» ASSIGNMENT
In the entries below, find the line with "Review Guidelines (221, 2412)" and the line with "855-866-7661 (802, 39)". Reproduce those two lines and every line between them exactly, and nothing more.

» Items from a data source
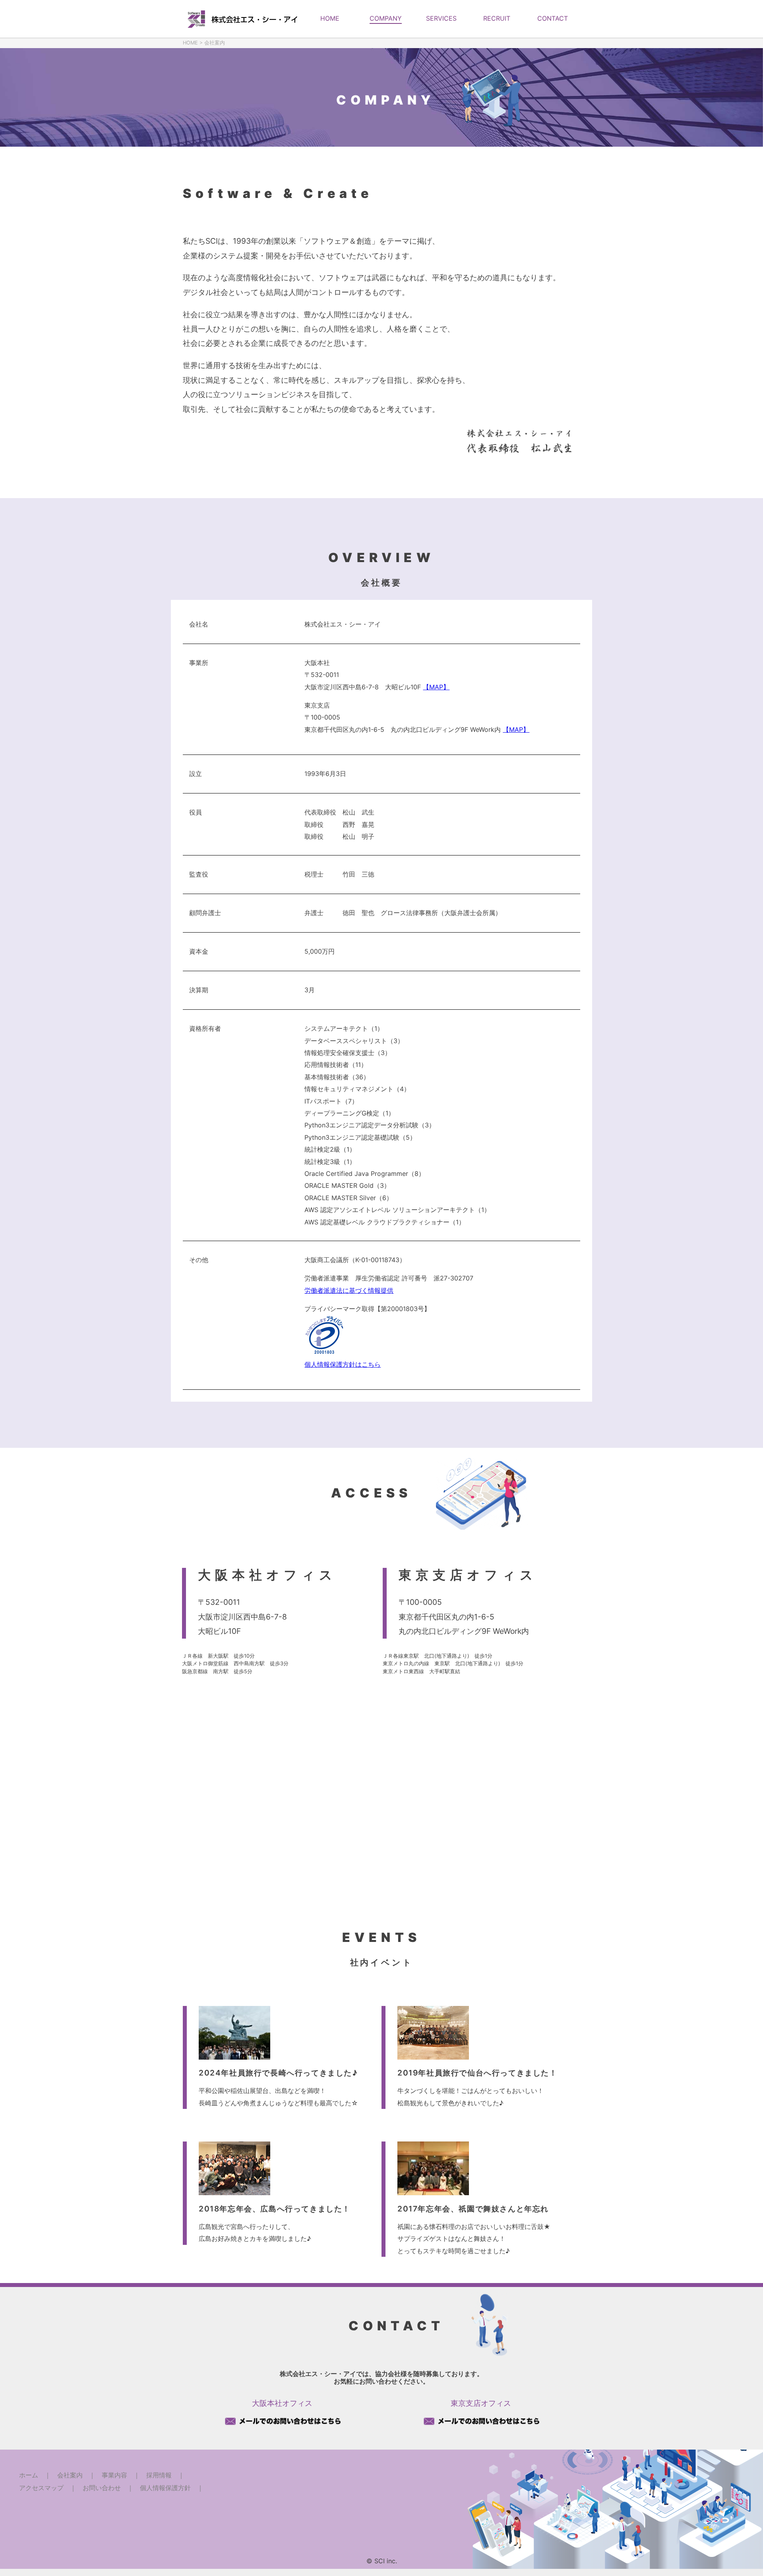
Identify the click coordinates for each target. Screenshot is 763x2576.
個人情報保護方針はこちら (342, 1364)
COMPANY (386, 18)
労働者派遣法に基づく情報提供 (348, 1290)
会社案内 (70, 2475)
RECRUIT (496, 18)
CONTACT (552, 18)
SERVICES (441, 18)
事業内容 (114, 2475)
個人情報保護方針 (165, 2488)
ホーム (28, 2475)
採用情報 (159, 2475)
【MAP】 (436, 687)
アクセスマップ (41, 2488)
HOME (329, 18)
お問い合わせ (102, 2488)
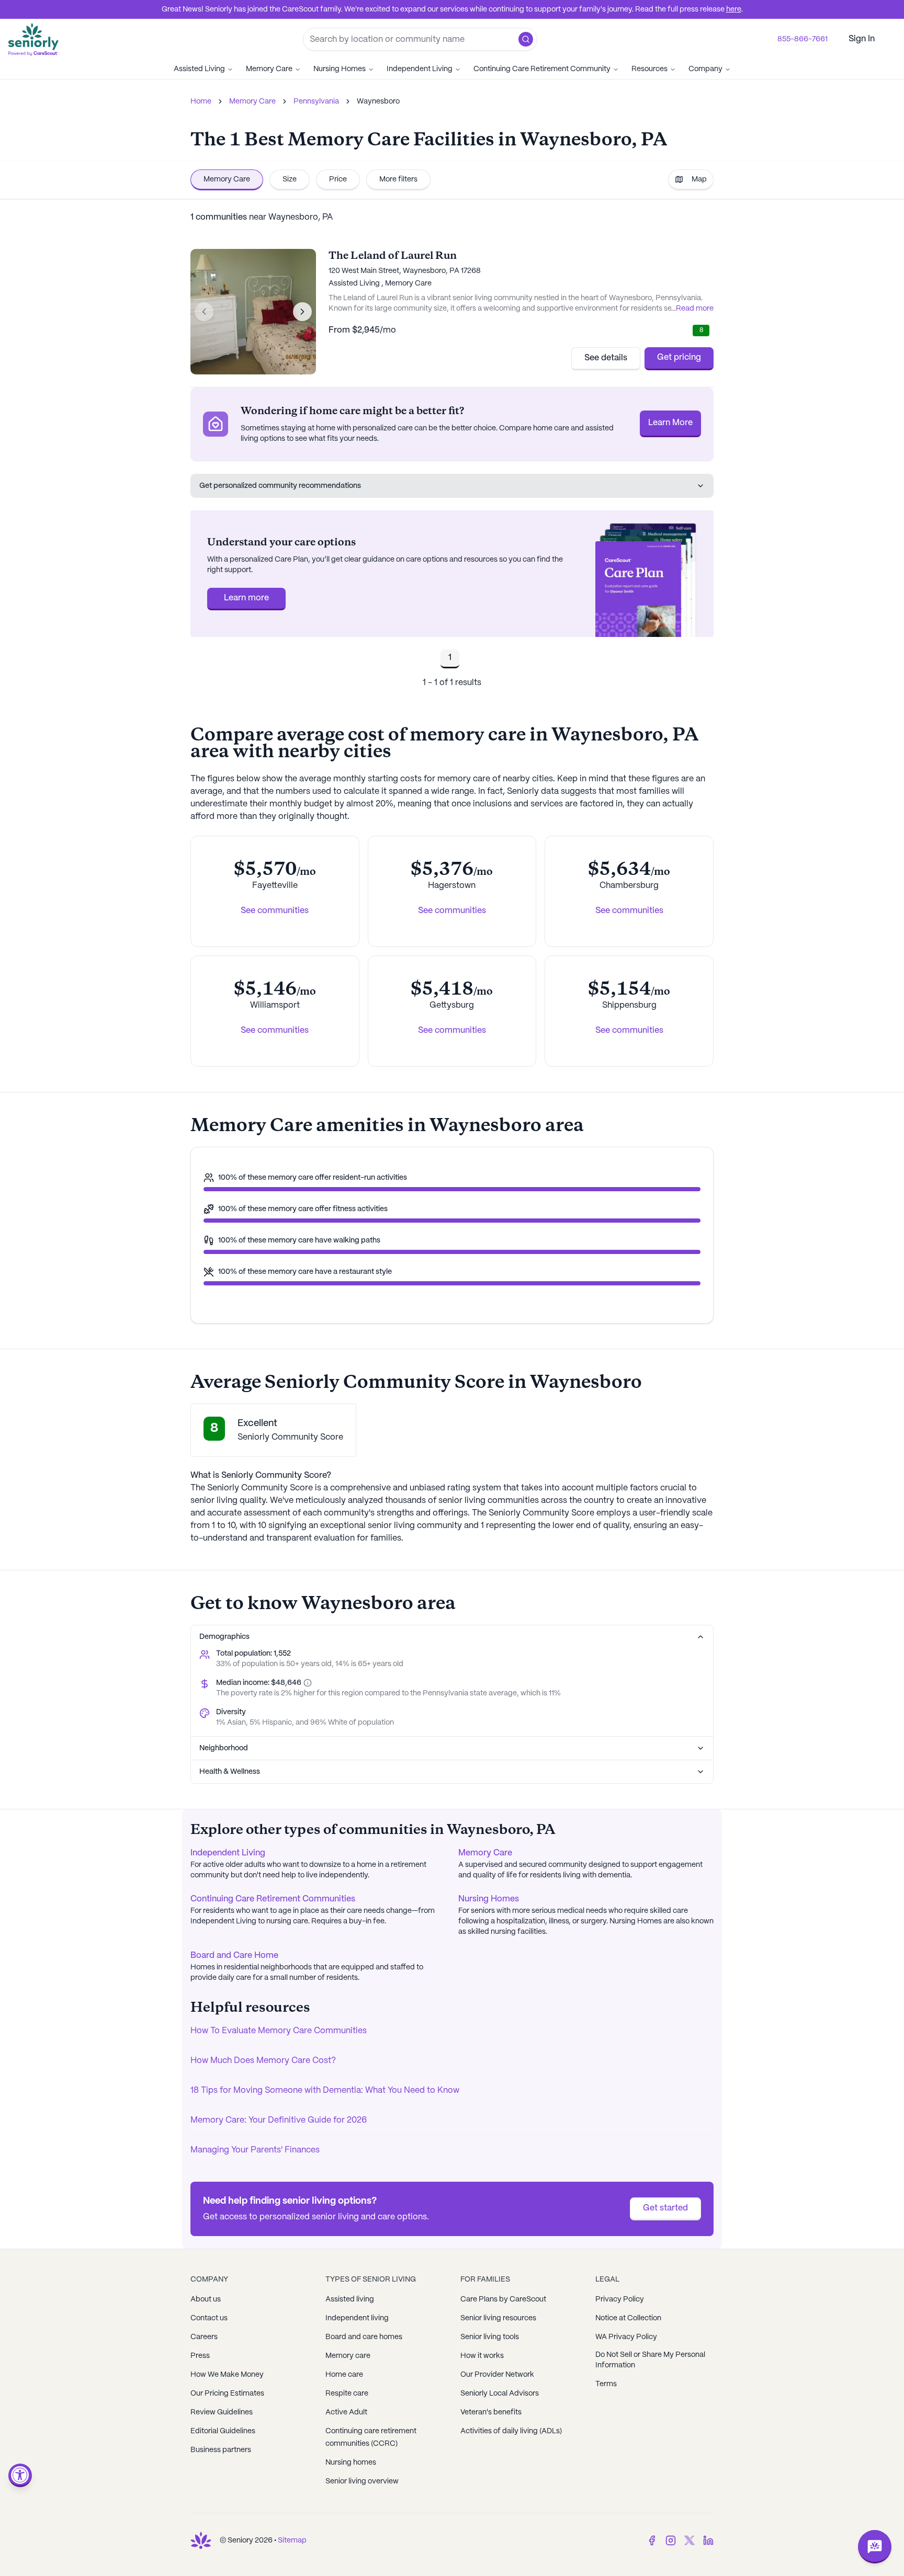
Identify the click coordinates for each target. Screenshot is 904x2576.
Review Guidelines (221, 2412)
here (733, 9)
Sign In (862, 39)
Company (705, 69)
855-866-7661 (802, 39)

* * *

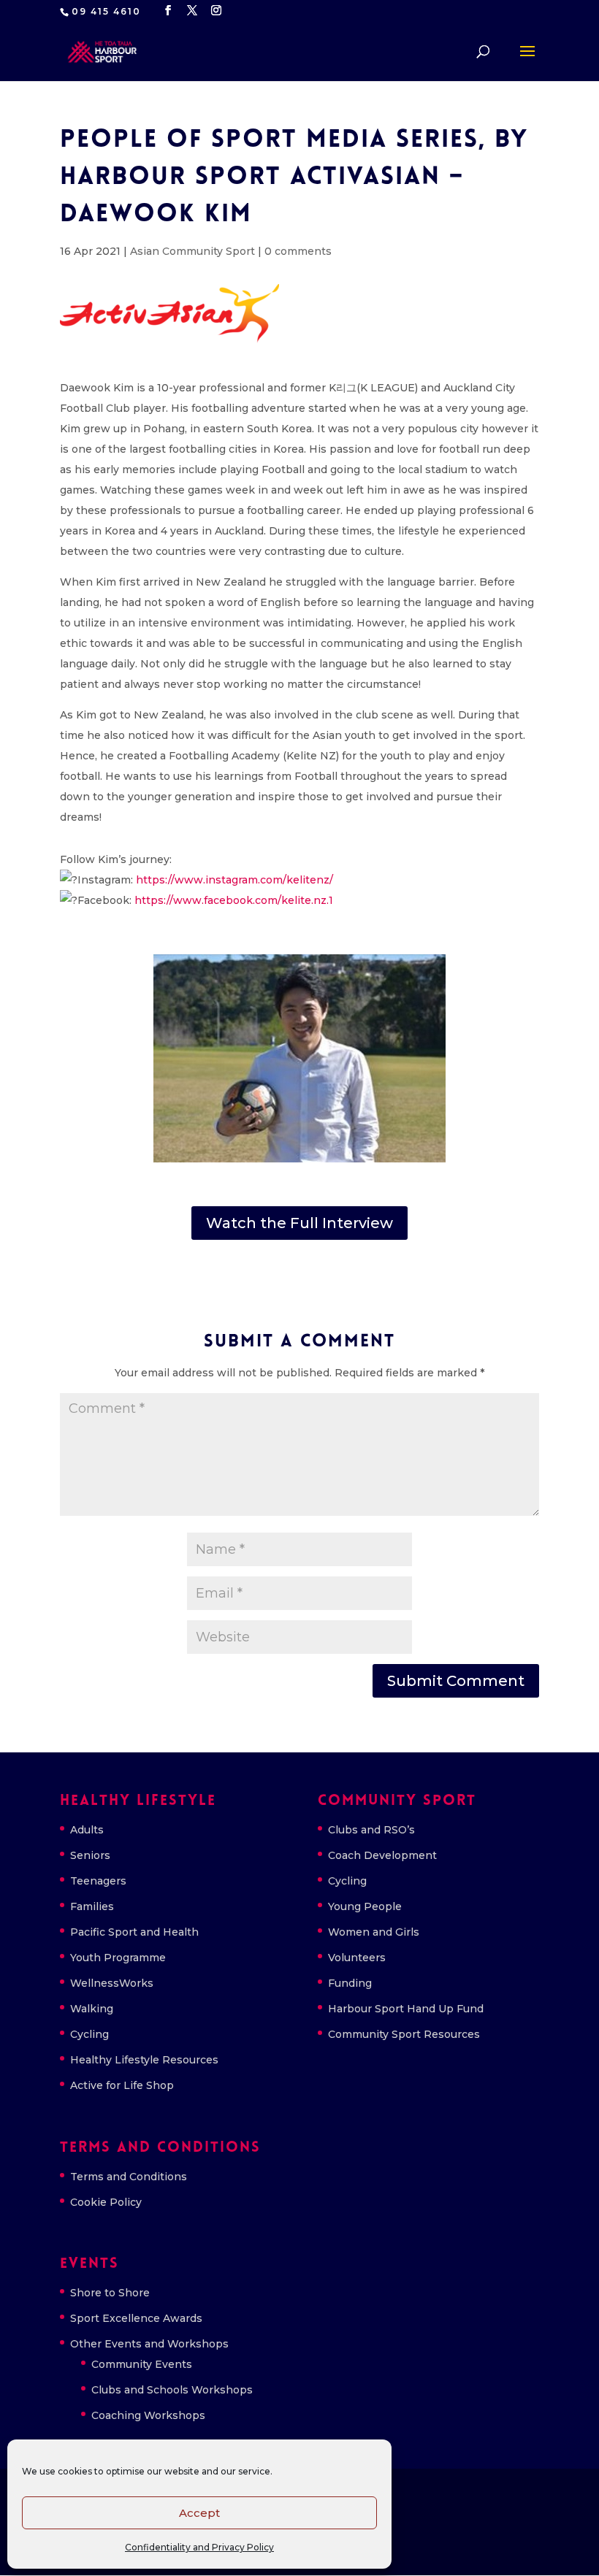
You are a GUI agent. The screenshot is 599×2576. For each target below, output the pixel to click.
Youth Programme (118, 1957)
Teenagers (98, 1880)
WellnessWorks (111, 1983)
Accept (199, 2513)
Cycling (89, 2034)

» WRITTEN RESPONSE
Review Guidelines (221, 2412)
here (733, 9)
Sign In (862, 39)
Company (705, 69)
855-866-7661 (802, 39)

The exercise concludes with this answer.